Moore believes in hard work
Published 3:26 pm Saturday, November 28, 2009
As Linden’s football season drew to a close with a third-round setback, basketball began to move to the forefront of Patriot athletics. That means that Roosevelt Moore goes from being an assistant coach responsible for the secondary to the head guy. That adjustment is one with which athletic director Andro Williams is very comfortable.
“I really think he’s a good fit,” Williams said of Moore, a man he hired away from Highland Home during the summer. “He’s businesslike. He’s just a good fit. He works hard.”
In Moore, Williams sees a coach he finds reminiscent of himself.
“He is in it for the same reason I’m in it, to build young men, try to put a good product on the field and sell them what we need to be selling them.”
Moore is regarded as hard worker, a personality that manifests itself in his team’s on-court play.
“We’re uptempo. We fast break a lot. We press a lot,” Moore said of the strategy the Patriots will employ this season. “We try to put a lot of pressure on the other team. Conditioning is very important because you have to have a lot of energy. It is real uptempo. You have to be conditioned in order to play your minutes.”
Having yet seen a Moore-coached team take to the court, Williams is confident he can envision exactly what the squad will look like.
“If we were playing kickball or badminton, he’d be the same guy,” Williams said. “He carries the way he coaches from one sport to another sport. That’s what I like about what he brings to the table.”
Moore’s blue collar philosophy on the court is also clear in his approach to life off of it.

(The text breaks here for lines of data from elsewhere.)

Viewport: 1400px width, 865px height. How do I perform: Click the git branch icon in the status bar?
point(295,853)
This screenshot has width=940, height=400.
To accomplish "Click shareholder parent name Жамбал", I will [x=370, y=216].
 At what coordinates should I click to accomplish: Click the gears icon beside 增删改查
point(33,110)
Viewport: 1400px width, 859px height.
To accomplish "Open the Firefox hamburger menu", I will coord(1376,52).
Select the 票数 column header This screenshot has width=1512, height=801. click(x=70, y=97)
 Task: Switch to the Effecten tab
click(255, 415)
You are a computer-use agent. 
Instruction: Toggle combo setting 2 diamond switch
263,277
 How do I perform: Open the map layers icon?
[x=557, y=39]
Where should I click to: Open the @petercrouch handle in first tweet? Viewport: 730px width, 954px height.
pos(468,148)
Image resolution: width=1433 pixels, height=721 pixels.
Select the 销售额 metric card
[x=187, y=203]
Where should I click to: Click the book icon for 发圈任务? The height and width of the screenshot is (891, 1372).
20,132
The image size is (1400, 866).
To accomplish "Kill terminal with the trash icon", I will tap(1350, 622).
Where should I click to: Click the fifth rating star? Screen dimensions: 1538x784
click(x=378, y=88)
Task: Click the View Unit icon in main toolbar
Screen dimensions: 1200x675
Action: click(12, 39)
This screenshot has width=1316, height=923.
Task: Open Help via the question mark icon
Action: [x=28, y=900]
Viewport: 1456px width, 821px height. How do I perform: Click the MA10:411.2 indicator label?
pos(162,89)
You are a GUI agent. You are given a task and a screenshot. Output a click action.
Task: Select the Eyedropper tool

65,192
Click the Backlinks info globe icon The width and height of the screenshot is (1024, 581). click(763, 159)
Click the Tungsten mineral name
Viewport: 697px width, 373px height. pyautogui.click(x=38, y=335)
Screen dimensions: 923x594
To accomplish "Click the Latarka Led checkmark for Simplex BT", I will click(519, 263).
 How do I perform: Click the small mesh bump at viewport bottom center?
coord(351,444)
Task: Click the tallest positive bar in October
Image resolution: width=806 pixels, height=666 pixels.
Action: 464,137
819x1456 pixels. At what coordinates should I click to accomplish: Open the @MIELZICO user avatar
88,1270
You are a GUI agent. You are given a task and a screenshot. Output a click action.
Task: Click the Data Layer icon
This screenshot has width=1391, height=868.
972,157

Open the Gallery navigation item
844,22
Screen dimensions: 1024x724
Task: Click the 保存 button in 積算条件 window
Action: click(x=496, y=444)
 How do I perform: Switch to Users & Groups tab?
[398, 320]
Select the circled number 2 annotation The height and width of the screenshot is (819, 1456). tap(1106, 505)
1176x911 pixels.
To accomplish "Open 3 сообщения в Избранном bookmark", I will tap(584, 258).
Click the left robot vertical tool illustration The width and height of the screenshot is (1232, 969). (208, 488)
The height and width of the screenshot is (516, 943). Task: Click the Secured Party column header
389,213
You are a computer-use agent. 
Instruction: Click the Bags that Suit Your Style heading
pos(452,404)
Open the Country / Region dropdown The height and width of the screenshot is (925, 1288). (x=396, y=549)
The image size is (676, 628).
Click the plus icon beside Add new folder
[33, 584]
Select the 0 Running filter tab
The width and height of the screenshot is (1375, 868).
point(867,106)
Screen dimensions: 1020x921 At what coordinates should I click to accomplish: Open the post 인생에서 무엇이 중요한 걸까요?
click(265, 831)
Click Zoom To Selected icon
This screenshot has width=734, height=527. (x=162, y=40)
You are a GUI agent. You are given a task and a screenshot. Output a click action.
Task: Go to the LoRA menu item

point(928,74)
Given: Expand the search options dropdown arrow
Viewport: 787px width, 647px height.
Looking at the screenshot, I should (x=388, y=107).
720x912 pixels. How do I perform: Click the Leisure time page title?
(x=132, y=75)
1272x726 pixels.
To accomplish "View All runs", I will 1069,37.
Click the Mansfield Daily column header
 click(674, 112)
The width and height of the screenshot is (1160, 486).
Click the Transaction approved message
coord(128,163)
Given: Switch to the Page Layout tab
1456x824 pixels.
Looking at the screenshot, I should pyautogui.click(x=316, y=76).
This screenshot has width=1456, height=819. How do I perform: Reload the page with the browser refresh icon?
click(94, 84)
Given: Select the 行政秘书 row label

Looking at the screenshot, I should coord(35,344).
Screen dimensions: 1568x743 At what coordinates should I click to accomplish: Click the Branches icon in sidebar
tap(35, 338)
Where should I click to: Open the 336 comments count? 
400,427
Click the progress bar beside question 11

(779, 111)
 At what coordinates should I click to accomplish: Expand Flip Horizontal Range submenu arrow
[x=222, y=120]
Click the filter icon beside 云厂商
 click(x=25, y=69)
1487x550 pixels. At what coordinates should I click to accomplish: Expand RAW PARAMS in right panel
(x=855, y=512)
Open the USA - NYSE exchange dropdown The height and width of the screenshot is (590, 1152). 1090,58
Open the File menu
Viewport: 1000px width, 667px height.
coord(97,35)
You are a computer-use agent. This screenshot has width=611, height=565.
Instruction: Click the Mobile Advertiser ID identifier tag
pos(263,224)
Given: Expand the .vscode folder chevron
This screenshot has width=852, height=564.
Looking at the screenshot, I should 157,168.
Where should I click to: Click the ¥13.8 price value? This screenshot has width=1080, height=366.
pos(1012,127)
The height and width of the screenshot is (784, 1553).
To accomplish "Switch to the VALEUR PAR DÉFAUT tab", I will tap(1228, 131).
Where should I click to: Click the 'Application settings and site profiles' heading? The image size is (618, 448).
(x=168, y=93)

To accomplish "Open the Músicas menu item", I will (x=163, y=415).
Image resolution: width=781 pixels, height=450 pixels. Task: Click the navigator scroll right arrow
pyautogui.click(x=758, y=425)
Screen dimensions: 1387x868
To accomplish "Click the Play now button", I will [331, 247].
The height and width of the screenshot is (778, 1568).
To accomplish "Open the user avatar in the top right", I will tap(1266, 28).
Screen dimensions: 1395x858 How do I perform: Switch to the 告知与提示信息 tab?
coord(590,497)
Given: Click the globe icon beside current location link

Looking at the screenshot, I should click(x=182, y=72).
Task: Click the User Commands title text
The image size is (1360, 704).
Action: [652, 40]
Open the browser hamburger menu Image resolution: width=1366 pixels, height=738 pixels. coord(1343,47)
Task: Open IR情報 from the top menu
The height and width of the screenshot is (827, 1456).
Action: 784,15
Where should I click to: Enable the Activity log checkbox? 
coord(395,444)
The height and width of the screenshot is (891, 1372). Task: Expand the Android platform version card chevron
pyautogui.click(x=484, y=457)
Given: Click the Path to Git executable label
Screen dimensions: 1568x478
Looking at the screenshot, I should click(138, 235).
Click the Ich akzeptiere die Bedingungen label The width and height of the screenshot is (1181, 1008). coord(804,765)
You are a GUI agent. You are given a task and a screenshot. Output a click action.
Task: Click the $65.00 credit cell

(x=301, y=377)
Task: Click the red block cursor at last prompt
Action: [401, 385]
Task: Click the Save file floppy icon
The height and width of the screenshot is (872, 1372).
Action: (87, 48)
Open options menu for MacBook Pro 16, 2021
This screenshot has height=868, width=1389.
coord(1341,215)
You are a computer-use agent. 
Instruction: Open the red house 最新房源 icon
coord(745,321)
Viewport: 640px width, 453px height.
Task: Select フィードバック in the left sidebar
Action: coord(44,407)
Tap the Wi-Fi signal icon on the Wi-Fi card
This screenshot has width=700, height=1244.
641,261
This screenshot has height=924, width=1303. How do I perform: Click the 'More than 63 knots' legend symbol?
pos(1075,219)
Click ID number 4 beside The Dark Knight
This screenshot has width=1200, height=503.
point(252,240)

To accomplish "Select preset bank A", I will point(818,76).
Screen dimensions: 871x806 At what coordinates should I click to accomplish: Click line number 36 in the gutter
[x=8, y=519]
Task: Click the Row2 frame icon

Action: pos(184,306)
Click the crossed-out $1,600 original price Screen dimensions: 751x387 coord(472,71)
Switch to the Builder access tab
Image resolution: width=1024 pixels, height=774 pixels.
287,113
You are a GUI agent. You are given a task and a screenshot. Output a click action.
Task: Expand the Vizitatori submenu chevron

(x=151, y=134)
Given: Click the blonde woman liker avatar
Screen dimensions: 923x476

“I believe you should do what you’re supposed to do when you’re supposed to do it,” Moore said. “That means handling yourself accordingly and respecting yourself, your teammates and everyone in the community. You also want to do what you’re supposed to do academically.”
Moore came to Linden after spending three years as an assistant at Highland Home where he coached football and basketball. Prior to that, the Greenville native worked as an assistant at Charles Henderson High in Troy.
“I like what I see,” Moore said of the Linden athletes, “hard working guys. They’re not afraid of working.”